• What this task involves: From the first line to the last, reproduce the data exactly.

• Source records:
***

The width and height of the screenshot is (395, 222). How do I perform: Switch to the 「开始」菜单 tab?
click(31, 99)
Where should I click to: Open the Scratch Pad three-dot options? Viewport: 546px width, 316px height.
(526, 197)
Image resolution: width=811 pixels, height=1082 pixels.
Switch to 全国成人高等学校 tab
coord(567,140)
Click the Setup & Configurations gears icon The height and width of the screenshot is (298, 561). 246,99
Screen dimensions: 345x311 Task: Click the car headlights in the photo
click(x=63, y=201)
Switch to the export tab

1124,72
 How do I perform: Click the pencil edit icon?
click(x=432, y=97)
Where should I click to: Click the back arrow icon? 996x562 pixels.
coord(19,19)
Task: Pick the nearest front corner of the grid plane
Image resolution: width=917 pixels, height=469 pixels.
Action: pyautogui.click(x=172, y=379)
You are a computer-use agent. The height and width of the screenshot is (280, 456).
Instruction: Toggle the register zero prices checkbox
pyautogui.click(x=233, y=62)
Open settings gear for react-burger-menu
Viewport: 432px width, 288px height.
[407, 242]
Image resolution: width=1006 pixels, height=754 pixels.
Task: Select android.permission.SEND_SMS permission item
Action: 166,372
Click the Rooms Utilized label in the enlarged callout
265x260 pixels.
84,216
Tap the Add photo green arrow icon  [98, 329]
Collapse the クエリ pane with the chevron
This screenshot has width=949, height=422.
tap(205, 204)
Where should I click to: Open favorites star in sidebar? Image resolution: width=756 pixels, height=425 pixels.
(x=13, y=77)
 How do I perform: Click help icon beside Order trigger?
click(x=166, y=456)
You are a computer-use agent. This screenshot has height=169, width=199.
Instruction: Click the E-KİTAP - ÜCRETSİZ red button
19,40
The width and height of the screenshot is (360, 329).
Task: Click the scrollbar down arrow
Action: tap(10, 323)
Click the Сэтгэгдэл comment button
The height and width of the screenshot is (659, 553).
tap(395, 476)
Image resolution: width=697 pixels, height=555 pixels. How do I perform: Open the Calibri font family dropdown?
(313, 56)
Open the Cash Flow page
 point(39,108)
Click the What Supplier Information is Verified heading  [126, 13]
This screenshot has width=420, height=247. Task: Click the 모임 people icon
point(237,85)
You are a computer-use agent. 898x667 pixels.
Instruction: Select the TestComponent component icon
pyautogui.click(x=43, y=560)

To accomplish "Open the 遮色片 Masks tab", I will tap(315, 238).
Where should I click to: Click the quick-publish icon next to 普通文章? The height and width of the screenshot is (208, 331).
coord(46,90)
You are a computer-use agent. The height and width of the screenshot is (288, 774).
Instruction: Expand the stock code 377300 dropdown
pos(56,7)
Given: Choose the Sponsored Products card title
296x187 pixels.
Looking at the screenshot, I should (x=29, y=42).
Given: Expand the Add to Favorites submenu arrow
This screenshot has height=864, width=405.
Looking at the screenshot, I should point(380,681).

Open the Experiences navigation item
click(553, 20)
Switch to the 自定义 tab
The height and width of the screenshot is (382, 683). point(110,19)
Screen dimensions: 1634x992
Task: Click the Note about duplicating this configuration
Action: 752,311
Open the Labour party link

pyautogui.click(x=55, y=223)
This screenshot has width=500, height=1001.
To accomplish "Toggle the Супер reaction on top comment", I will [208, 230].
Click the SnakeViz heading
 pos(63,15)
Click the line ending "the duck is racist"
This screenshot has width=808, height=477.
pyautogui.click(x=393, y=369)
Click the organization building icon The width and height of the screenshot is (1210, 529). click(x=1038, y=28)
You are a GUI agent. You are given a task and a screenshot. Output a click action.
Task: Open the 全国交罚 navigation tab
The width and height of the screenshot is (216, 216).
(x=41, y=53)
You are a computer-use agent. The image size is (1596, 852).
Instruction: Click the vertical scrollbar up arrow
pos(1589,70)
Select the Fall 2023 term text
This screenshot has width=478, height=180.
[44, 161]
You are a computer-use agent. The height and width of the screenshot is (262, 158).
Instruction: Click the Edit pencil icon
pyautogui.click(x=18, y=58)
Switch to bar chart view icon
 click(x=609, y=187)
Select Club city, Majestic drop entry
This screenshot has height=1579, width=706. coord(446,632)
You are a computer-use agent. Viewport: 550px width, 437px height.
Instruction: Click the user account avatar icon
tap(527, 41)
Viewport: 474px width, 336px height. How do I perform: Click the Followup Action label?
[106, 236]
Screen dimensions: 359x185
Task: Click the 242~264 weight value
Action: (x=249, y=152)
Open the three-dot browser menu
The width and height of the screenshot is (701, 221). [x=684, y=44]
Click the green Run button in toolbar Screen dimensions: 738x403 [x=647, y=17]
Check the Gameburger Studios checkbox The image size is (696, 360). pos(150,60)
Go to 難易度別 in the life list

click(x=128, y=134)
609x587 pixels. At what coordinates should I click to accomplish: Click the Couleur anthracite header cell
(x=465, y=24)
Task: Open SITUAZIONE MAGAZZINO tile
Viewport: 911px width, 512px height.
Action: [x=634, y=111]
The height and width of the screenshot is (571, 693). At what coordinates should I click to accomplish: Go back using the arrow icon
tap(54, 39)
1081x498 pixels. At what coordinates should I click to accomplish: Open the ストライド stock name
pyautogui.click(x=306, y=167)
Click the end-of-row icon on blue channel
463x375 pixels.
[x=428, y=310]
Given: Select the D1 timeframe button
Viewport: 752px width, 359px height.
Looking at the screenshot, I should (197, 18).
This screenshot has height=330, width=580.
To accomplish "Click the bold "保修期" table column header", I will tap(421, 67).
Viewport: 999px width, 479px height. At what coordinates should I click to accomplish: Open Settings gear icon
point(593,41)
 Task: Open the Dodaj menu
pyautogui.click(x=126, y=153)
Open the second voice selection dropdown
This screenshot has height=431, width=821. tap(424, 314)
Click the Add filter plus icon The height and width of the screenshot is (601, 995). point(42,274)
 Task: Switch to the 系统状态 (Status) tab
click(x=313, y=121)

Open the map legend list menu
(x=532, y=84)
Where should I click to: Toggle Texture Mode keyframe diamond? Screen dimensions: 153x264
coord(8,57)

***

• Result for this task:
The width and height of the screenshot is (395, 222). How do I perform: Switch to the 「开始」菜单 tab?
click(31, 99)
Where should I click to: Open the Scratch Pad three-dot options? Viewport: 546px width, 316px height.
(526, 197)
Image resolution: width=811 pixels, height=1082 pixels.
Switch to 全国成人高等学校 tab
coord(567,140)
Click the Setup & Configurations gears icon The height and width of the screenshot is (298, 561). 246,99
Screen dimensions: 345x311 Task: Click the car headlights in the photo
click(x=63, y=201)
Switch to the export tab

1124,72
 How do I perform: Click the pencil edit icon?
click(x=432, y=97)
Where should I click to: Click the back arrow icon? 996x562 pixels.
coord(19,19)
Task: Pick the nearest front corner of the grid plane
Image resolution: width=917 pixels, height=469 pixels.
Action: pyautogui.click(x=172, y=379)
You are a computer-use agent. The height and width of the screenshot is (280, 456).
Instruction: Toggle the register zero prices checkbox
pyautogui.click(x=233, y=62)
Open settings gear for react-burger-menu
Viewport: 432px width, 288px height.
[407, 242]
Image resolution: width=1006 pixels, height=754 pixels.
Task: Select android.permission.SEND_SMS permission item
Action: 166,372
Click the Rooms Utilized label in the enlarged callout
265x260 pixels.
84,216
Tap the Add photo green arrow icon  [98, 329]
Collapse the クエリ pane with the chevron
This screenshot has width=949, height=422.
tap(205, 204)
Where should I click to: Open favorites star in sidebar? Image resolution: width=756 pixels, height=425 pixels.
(x=13, y=77)
 How do I perform: Click help icon beside Order trigger?
click(x=166, y=456)
You are a computer-use agent. This screenshot has height=169, width=199.
Instruction: Click the E-KİTAP - ÜCRETSİZ red button
19,40
The width and height of the screenshot is (360, 329).
Task: Click the scrollbar down arrow
Action: tap(10, 323)
Click the Сэтгэгдэл comment button
The height and width of the screenshot is (659, 553).
tap(395, 476)
Image resolution: width=697 pixels, height=555 pixels. How do I perform: Open the Calibri font family dropdown?
(313, 56)
Open the Cash Flow page
 point(39,108)
Click the What Supplier Information is Verified heading  [126, 13]
This screenshot has width=420, height=247. Task: Click the 모임 people icon
point(237,85)
You are a computer-use agent. 898x667 pixels.
Instruction: Select the TestComponent component icon
pyautogui.click(x=43, y=560)

To accomplish "Open the 遮色片 Masks tab", I will tap(315, 238).
Where should I click to: Click the quick-publish icon next to 普通文章? The height and width of the screenshot is (208, 331).
coord(46,90)
You are a computer-use agent. The height and width of the screenshot is (288, 774).
Instruction: Expand the stock code 377300 dropdown
pos(56,7)
Given: Choose the Sponsored Products card title
296x187 pixels.
Looking at the screenshot, I should (x=29, y=42).
Given: Expand the Add to Favorites submenu arrow
This screenshot has height=864, width=405.
Looking at the screenshot, I should point(380,681).

Open the Experiences navigation item
click(553, 20)
Switch to the 自定义 tab
The height and width of the screenshot is (382, 683). point(110,19)
Screen dimensions: 1634x992
Task: Click the Note about duplicating this configuration
Action: 752,311
Open the Labour party link

pyautogui.click(x=55, y=223)
This screenshot has width=500, height=1001.
To accomplish "Toggle the Супер reaction on top comment", I will [208, 230].
Click the SnakeViz heading
 pos(63,15)
Click the line ending "the duck is racist"
This screenshot has width=808, height=477.
pyautogui.click(x=393, y=369)
Click the organization building icon The width and height of the screenshot is (1210, 529). click(x=1038, y=28)
You are a GUI agent. You are given a task and a screenshot. Output a click action.
Task: Open the 全国交罚 navigation tab
The width and height of the screenshot is (216, 216).
(x=41, y=53)
You are a computer-use agent. The image size is (1596, 852).
Instruction: Click the vertical scrollbar up arrow
pos(1589,70)
Select the Fall 2023 term text
This screenshot has width=478, height=180.
[44, 161]
You are a computer-use agent. The height and width of the screenshot is (262, 158).
Instruction: Click the Edit pencil icon
pyautogui.click(x=18, y=58)
Switch to bar chart view icon
 click(x=609, y=187)
Select Club city, Majestic drop entry
This screenshot has height=1579, width=706. coord(446,632)
You are a computer-use agent. Viewport: 550px width, 437px height.
Instruction: Click the user account avatar icon
tap(527, 41)
Viewport: 474px width, 336px height. How do I perform: Click the Followup Action label?
[106, 236]
Screen dimensions: 359x185
Task: Click the 242~264 weight value
Action: (x=249, y=152)
Open the three-dot browser menu
The width and height of the screenshot is (701, 221). [x=684, y=44]
Click the green Run button in toolbar Screen dimensions: 738x403 [x=647, y=17]
Check the Gameburger Studios checkbox The image size is (696, 360). pos(150,60)
Go to 難易度別 in the life list

click(x=128, y=134)
609x587 pixels. At what coordinates should I click to accomplish: Click the Couleur anthracite header cell
(x=465, y=24)
Task: Open SITUAZIONE MAGAZZINO tile
Viewport: 911px width, 512px height.
Action: [x=634, y=111]
The height and width of the screenshot is (571, 693). At what coordinates should I click to accomplish: Go back using the arrow icon
tap(54, 39)
1081x498 pixels. At what coordinates should I click to accomplish: Open the ストライド stock name
pyautogui.click(x=306, y=167)
Click the end-of-row icon on blue channel
463x375 pixels.
[x=428, y=310]
Given: Select the D1 timeframe button
Viewport: 752px width, 359px height.
Looking at the screenshot, I should (197, 18).
This screenshot has height=330, width=580.
To accomplish "Click the bold "保修期" table column header", I will tap(421, 67).
Viewport: 999px width, 479px height. At what coordinates should I click to accomplish: Open Settings gear icon
point(593,41)
 Task: Open the Dodaj menu
pyautogui.click(x=126, y=153)
Open the second voice selection dropdown
This screenshot has height=431, width=821. tap(424, 314)
Click the Add filter plus icon The height and width of the screenshot is (601, 995). point(42,274)
 Task: Switch to the 系统状态 (Status) tab
click(x=313, y=121)

Open the map legend list menu
(x=532, y=84)
Where should I click to: Toggle Texture Mode keyframe diamond? Screen dimensions: 153x264
coord(8,57)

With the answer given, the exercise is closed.